INSIDER: Dishing on last night’s Politics and the Pen dinner. Hint: Barbara Amiel rocked it
People & Places

INSIDER: Dishing on last night’s Politics and the Pen dinner. Hint: Barbara Amiel rocked it

Ottawa Magazine contributing editor Mark Bourrie (author of The Fog of War, hence the invite) dishes on his first visit to last night’s star-studded Politics & the Pen dinner.

I was not the star of the show. Short, fat, bald, middle-aged, unfamous married men rarely are.

Nor were the MCs: David Jacobson, the U.S. ambassador to Canada, and Gary Doer, Canada’s man in Washington.

Lots of TV recognizables — the lovely Amanda Lang, the owlish Craig Oliver, the stern Chantal Hébert. But they weren’t the stars.

Nor was Cohen Prize winner Richard Gwyn or the three other brilliant writers who competed for the prize and actually showed up.

No. It was Her.

“Did you see her?” cabinet ministers were asking book publishers, who asked famous Hill pundits the same question.

“She’s over there. Have you seen her?”

I saw her. You couldn’t miss her, even though she’s quite small and doesn’t quite look like herself anymore. Dressed in smashing clothes, she was ready for her close-up, even though Mr. Demille was nowhere in sight. She’d make do with the clutch of photographers sent by the local newspapers.

Because, at 71, she’s still got it, at least enough of it to be the pin-up girl on the wall of at least one Florida prison cell. Barbara Joan Estelle Amiel, Baroness Black of Crossharbour, was the show at last night’s Politics and the Pen gala.

And as the only known infamous baroness in the room, she played it to the hilt. She made a like a queen bee in the reception, shook off her workers and drones for a grand entrance, and ignored the people who, on the pretence of making bathroom breaks, slipped by her table to have a look.

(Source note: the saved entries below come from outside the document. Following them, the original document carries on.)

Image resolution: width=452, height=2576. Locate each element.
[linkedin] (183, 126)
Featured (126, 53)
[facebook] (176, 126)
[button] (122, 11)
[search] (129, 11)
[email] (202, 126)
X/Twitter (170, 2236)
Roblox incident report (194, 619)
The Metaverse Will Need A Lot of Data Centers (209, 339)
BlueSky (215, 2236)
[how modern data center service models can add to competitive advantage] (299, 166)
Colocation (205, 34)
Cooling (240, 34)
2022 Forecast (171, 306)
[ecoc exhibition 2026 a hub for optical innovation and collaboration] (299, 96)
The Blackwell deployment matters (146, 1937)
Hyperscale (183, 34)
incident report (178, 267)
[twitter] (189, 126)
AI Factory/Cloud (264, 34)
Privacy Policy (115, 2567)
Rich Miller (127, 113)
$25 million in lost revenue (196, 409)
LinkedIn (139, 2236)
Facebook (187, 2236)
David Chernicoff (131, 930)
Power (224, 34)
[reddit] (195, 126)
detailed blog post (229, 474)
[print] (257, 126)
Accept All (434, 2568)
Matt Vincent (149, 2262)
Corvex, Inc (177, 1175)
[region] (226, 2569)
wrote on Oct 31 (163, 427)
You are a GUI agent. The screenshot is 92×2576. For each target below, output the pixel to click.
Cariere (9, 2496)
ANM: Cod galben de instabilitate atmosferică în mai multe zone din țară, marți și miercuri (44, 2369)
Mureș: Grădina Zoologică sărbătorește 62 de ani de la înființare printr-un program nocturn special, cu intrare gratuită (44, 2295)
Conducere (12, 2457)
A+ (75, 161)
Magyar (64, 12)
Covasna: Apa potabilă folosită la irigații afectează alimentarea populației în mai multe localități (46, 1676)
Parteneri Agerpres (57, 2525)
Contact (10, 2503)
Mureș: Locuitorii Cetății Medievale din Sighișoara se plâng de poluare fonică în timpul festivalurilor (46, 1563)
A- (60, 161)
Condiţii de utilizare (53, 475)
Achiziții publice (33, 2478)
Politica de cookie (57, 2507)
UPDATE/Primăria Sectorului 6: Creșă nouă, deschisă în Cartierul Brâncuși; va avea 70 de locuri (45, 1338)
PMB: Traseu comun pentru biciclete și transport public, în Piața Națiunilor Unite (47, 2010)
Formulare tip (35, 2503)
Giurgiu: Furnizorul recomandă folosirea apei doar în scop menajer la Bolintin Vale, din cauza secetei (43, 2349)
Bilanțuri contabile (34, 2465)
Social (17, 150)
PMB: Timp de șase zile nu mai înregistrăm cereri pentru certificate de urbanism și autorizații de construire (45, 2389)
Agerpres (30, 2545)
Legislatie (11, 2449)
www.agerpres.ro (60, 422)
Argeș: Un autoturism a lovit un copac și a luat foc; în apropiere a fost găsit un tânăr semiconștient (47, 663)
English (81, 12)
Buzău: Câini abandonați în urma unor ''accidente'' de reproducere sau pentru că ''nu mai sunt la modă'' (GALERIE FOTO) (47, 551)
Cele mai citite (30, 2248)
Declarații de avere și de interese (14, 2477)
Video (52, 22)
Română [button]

The only other certified member of the nobility, Michael Ignatieff, was unable to pull it off. Nor were all those hundreds of very rich, very smart, and often quite pretty people who coughed up $195 for a ticket or who, like me, dined free in return for being part of the entertainment.

I didn’t want to go. I’m not much for the Ottawa glitter circuit, and I hate to go to anything stag. I rely on my wife to wow dinner companions while I carefully examine the food. But I ended up at a table with a very sociable computer genius, a diplomat negotiating the free trade deal between Canada and India, and a bright and kind business reporter from Reuters. Those were the people on my right. To my left were a beautiful young lawyer who does interesting work for the feds, a very funny flak for a cabinet minister, two more communication experts and the Minister of Heritage, James Moore.

It was that kind of crowd.

Politics and the Pen is now the best party in town, an event where it’s very easy to be involved in a conversation that you’ll remember forever.

I had to be pushed out of a car and needed to frog-march myself inside, reminding myself I’d made a commitment and thinking how lousy I’d feel if I bought a table at a “literary” event and the damned writer that I’d expected at my table hadn’t shown up.

I am sure the Baroness of Crossharbour needed no such soul-searching. Her man may be in jail, the title may be a bit of a punch-line, she’s not the sprig of a girl who drove men to cold showers at the CBC when she worked there back in the 1970s.

With all the spinners, authors, politicos and business folks filling the room with buzz, trying to get their various messages out, Barbara Amiel simply had to walk in the door to steal the show and to let the power brokers and influence-makers know what she has to say: She’s back, God damn it, and when Conrad gets out of the slam next month, so is he.